>> begin Exercise material

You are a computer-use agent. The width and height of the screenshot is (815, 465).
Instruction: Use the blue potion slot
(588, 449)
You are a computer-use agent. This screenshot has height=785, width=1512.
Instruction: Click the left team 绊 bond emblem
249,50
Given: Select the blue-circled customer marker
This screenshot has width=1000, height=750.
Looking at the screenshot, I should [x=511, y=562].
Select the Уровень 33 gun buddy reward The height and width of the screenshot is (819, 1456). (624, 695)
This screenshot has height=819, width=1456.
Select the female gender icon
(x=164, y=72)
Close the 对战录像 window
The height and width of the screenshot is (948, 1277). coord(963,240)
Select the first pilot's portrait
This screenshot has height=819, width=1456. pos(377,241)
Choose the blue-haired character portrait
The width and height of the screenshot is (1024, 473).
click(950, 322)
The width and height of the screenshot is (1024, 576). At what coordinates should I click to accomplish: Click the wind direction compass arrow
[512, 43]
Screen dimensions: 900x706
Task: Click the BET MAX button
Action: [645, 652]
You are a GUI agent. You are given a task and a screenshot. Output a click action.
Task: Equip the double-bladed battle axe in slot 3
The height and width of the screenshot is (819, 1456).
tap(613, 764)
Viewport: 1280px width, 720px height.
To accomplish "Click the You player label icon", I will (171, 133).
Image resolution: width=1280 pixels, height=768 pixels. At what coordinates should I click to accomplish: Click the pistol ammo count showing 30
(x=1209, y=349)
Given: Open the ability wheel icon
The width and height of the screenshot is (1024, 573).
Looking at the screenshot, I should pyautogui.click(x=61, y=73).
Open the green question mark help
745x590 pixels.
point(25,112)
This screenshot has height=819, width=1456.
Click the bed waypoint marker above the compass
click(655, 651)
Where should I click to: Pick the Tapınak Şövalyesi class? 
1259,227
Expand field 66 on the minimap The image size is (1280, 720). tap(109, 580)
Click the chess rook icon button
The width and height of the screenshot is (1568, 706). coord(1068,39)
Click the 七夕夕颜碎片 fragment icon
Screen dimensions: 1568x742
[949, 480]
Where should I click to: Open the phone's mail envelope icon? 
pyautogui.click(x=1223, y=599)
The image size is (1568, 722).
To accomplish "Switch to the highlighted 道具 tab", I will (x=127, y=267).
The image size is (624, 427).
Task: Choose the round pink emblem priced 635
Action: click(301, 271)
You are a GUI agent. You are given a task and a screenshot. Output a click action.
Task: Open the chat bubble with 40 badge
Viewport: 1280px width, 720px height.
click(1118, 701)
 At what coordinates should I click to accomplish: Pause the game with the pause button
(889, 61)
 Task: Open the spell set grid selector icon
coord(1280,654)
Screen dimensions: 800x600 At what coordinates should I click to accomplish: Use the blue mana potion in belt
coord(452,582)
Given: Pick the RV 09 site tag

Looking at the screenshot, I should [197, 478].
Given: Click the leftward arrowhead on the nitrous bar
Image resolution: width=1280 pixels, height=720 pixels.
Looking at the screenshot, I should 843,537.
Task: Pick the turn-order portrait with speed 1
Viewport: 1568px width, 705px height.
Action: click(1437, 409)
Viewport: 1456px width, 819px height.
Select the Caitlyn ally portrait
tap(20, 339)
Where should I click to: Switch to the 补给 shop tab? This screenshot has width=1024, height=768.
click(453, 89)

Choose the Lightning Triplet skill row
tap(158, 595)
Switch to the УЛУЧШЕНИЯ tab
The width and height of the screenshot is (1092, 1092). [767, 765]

>> end Exercise material

### Task statement
Reproduce the records verbatim, from the line containing "Close the 对战录像 window" through the line containing "click(950, 322)", with both of these lines included.

### In response
Close the 对战录像 window
The height and width of the screenshot is (948, 1277). coord(963,240)
Select the first pilot's portrait
This screenshot has height=819, width=1456. pos(377,241)
Choose the blue-haired character portrait
The width and height of the screenshot is (1024, 473).
click(950, 322)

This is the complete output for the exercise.